Two members of the Class of 2021, Soha Saghir and Joseph Stein, have been awarded Thomas J. Watson Fellowships, which fund a year of independent exploration and international travel for newly graduated college students. They are two of the 42 graduating seniors selected for the 53rd class of the prestigious fellowship who hail from 22 states, 8 countries, and 30 colleges. Watson Fellows are selected from nominations from 41 partner colleges across the U.S. and receive $36,000 each to support purposeful, independent exploration outside the country.
Saghir, who has known she wanted to apply for a Watson Fellowship since her first year at Haverford, will spend next year visiting New Zealand, India, Egypt, Ethiopia, Germany, France, and Canada to observe and engage with Muslim communities around the world to better understand their relationships with violence and the healing and peacebuilding practices that they prefer.
“The day I decided on my issue of exploration for the Watson was March 15, 2019,” says the political science major from Karachi, Pakistan. “I woke up to the news of a mosque massacre in Christchurch, New Zealand. A white supremacist attack on the Friday congregation had claimed 50 lives, injured over 40, and the tolls were rising. It was spring break and my dorm was empty except for me, and I remember spending my day feeling scared and angry. Also confused over how Muslims around the world are surveilled and associated with violence perpetration when really, they’re more often than not at the receiving end of both state and non-state violence. By the end of the day, I knew that my anger and confusion needed an avenue for exploration, and that the Watson would serve as that perfectly.”
As she travels, Saghir plans to reach out to local communities via mosques, shrines, community centers, and associations, adopting a cross-sectional lens to engage with Muslims of various nationalities, ethnicities, races, and sects.
This kind of work is a continuation of the broader themes of her Haverford education, which has been focused on conflict resolution and reconciliation. Her senior thesis on inter-state mediation in international conflicts uses the roles of Algeria in 1981 Algerian Accords between the U.S. and Iran and Pakistan in the ongoing U.S.-Taliban negotiations as case studies. Outside of the classroom, too, she has focused on similar restorative work, leading a conflict-mediation workshop at the 2019 Nobel Peace Summit and serving as a Customs Peer Awareness Facilitator and on Honor Council for the majority of her time on campus.
“My academic work has been geared towards understanding the world at large and my place within it, and then developing critical thinking skills to leverage that positionality in order to leave the world a little less scarred than I’ve found it,” said Saghir, who also minored in economics and concentrated in peace, justice, and human rights. “...While I didn’t plan on it, I have been drawn to—and decent at—all things mediation related. Hence, they all also tie into my Watson, which essentially wants to explore means of mediating internal and external conflict.”

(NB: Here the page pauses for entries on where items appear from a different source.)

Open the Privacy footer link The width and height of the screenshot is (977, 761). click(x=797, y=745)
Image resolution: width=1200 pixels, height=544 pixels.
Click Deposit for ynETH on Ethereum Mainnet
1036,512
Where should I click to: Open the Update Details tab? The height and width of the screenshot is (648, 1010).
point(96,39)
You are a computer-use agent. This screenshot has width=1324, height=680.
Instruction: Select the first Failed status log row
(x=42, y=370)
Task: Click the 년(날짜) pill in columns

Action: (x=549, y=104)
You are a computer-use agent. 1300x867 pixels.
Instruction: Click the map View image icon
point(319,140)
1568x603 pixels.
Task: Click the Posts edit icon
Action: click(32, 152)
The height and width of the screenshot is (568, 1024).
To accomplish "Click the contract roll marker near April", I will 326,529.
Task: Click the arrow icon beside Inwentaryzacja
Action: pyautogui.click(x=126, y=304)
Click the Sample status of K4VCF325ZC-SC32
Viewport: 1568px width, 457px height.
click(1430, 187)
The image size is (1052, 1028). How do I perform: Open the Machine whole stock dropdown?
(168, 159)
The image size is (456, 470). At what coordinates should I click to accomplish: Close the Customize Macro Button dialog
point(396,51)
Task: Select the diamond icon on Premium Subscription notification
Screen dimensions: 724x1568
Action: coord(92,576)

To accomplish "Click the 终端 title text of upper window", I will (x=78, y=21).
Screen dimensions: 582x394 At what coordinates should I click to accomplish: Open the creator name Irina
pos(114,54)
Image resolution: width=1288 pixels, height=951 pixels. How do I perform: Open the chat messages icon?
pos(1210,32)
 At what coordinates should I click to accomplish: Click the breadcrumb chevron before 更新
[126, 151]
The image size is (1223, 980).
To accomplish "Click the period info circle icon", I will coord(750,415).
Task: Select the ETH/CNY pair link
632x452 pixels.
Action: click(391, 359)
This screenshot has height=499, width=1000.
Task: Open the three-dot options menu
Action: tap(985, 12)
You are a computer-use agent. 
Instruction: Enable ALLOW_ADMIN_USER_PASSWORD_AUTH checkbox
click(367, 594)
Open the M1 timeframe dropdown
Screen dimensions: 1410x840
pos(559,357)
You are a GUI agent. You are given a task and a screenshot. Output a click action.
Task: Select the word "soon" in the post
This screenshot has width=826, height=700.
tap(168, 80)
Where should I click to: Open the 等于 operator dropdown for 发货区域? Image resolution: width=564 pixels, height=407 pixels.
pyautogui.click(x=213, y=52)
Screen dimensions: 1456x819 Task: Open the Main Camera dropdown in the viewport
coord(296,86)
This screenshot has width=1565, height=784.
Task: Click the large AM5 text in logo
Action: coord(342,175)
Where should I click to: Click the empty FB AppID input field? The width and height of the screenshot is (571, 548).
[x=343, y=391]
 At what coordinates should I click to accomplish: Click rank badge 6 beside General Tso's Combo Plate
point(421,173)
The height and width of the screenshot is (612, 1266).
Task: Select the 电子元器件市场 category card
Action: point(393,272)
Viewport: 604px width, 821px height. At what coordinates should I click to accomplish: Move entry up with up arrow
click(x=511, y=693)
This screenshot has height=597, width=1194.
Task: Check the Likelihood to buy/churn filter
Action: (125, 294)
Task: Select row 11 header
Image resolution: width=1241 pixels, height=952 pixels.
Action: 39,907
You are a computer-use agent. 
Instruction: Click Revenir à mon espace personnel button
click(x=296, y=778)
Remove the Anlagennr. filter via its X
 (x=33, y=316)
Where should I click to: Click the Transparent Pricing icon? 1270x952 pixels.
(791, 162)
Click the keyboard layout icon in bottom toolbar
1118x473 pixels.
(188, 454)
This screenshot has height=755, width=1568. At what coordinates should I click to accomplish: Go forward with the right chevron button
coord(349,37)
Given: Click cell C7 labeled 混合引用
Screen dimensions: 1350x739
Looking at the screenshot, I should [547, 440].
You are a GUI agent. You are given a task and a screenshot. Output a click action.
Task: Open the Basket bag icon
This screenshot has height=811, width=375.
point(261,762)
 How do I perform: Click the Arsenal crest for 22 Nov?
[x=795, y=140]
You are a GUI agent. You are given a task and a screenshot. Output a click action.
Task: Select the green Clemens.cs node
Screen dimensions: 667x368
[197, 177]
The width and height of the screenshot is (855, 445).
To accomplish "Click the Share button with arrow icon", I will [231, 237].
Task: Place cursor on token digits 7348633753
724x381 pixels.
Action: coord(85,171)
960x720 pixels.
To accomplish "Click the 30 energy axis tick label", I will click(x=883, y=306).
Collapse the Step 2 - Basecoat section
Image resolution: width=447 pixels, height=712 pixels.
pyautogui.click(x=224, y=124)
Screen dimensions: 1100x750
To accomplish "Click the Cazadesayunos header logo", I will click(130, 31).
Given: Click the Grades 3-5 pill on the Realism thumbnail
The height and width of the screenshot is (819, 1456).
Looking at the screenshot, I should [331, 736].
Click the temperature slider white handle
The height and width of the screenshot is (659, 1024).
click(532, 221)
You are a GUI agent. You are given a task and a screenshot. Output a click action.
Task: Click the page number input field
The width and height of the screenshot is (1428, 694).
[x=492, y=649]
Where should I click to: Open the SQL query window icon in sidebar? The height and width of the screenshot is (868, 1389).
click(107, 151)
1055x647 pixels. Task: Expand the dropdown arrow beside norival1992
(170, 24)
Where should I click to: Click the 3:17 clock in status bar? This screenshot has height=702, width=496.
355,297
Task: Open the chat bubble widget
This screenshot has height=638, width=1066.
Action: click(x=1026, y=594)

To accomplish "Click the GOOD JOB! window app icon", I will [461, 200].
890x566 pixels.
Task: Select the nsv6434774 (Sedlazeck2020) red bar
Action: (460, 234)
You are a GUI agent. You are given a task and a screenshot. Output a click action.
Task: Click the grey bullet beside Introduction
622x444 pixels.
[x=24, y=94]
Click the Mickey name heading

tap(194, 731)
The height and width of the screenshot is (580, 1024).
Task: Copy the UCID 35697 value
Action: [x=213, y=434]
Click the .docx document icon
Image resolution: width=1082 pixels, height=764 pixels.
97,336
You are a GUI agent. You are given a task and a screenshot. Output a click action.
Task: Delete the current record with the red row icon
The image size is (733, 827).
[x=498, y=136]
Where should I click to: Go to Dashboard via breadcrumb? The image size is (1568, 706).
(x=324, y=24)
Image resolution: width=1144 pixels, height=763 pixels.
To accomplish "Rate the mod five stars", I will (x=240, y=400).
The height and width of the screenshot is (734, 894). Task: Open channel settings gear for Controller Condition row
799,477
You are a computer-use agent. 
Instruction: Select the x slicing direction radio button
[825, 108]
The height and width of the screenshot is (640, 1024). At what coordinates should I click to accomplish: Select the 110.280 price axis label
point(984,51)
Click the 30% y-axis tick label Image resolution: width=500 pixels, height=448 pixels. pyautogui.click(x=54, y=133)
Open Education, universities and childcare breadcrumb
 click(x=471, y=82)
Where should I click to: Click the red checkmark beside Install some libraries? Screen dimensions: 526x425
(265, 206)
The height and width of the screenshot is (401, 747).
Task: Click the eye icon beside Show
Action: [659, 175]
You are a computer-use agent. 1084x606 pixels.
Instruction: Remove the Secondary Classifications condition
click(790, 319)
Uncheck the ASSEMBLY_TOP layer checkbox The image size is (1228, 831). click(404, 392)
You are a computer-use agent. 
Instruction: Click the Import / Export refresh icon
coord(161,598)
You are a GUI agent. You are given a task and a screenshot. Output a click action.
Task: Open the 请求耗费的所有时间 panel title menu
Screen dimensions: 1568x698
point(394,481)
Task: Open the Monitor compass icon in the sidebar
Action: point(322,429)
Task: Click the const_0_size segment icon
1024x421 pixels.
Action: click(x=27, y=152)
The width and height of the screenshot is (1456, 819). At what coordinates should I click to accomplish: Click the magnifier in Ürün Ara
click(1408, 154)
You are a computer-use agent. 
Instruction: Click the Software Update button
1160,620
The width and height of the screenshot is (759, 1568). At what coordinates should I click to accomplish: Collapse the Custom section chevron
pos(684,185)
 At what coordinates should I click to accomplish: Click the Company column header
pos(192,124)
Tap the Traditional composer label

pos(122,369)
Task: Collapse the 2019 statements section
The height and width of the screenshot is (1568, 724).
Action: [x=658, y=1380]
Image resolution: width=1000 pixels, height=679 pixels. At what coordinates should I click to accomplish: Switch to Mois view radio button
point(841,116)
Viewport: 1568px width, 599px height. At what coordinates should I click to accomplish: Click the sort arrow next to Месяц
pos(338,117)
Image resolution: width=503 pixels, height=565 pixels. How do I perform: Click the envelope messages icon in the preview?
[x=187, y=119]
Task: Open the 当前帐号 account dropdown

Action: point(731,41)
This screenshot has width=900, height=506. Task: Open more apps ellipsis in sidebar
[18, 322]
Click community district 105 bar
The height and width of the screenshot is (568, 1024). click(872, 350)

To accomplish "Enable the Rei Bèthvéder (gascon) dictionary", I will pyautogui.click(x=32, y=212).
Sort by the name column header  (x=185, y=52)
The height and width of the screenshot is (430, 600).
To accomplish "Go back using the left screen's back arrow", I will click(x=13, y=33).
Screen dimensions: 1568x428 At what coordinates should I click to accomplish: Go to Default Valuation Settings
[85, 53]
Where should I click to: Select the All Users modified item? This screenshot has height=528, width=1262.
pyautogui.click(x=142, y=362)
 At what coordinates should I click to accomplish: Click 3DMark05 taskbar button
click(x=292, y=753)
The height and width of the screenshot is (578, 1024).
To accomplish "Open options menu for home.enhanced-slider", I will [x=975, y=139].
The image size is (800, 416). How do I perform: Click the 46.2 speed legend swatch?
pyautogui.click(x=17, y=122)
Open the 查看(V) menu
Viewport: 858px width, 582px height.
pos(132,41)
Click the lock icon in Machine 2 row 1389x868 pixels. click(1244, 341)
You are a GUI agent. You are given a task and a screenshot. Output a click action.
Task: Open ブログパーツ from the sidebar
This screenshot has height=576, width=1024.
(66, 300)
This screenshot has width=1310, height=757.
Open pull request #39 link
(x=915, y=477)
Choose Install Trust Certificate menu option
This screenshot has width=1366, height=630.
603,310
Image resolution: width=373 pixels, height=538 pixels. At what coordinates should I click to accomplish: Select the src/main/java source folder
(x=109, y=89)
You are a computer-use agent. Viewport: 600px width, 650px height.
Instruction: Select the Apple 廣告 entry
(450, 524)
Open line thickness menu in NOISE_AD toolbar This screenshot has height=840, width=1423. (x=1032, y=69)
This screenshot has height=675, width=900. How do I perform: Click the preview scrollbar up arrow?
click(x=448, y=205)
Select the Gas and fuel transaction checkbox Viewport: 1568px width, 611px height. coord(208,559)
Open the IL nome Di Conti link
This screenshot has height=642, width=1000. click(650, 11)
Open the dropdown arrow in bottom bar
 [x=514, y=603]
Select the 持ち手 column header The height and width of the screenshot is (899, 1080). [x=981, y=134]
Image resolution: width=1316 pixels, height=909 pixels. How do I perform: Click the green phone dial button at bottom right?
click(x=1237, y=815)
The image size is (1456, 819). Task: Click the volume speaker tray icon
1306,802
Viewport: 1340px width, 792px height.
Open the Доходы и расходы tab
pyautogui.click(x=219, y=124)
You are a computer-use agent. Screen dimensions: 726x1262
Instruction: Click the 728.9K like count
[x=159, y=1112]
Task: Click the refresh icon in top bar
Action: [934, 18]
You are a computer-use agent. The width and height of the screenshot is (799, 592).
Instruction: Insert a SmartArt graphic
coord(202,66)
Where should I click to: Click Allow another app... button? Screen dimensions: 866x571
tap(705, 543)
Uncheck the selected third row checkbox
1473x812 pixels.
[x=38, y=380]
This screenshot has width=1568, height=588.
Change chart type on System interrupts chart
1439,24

Inspired by his home town of Boulder, Colo., Stein wants to travel to Iceland, Canada, the Andes, the Himalaya, the Caucasus, and the Alps, to better understand how the people that live there are dealing with melting glaciers, sea-ice, and permafrost caused by climate change.
“I've been troubled by melting ice for almost my entire life,” said the political science major. “Boulder… relies on glacial melt for drinking water, so the threat of glacial collapse is very immediate to me. As soon as I heard about the Watson, at some point during my freshman year, I knew that I wanted to apply, and I knew exactly what my project would be, because ice is always at the back of my mind. I have no idea how to respond to the melting of the glaciers I have lived with: what kind of grief is appropriate, what kind of politics might we want to pursue, what we should say to one another? So I want to meet some people who are also asking those questions, and who have hopefully made a little more progress than I have in responding to them.”
Of all the places on his proposed itinerary, Stein, a member of Quaker House who serves on the Committee for Environmental Responsibility and who organized a Virginia Woolf reading group through the Hurford Center, is particularly excited to travel to Iceland.
“Icelanders have held glacier funerals to mark the collapse of their ice, and also have a long literary tradition that attends to ice,” he said. “My perception—which may not be accurate, I've never been to Iceland!—is that there's thinking and action happening in the intersection of Icelandic political and literary circles around ice, which is fascinating!”
“I am very excited for our two selected Watson Fellows,” said Amy Feifer, dean of Career and Professional Advising and Haverford’s Watson liaison. “What made Soha and Joseph stand out as candidates in the national selection is their deep-seated and long-standing interest in their topics. This genuine passion for their topics will allow them to connect with the many people they will meet on their travels in a meaningful and inspirational way.”
Over 3000 Watson Fellows have been named since the inaugural class in 1969. 66 Haverford students have won the fellowship since 1973. A Watson Year provides fellows with the opportunity to test their aspirations and abilities through a personal project experienced on an international scale. Watson Fellows are leaders in their communities and fields, including CEOs, college presidents, community organizers, Emmy-, Grammy-, and Oscar-award winners, artists, diplomats, entrepreneurs, faculty, journalists, lawyers, politicians, physicians, researchers, and influential social advocates.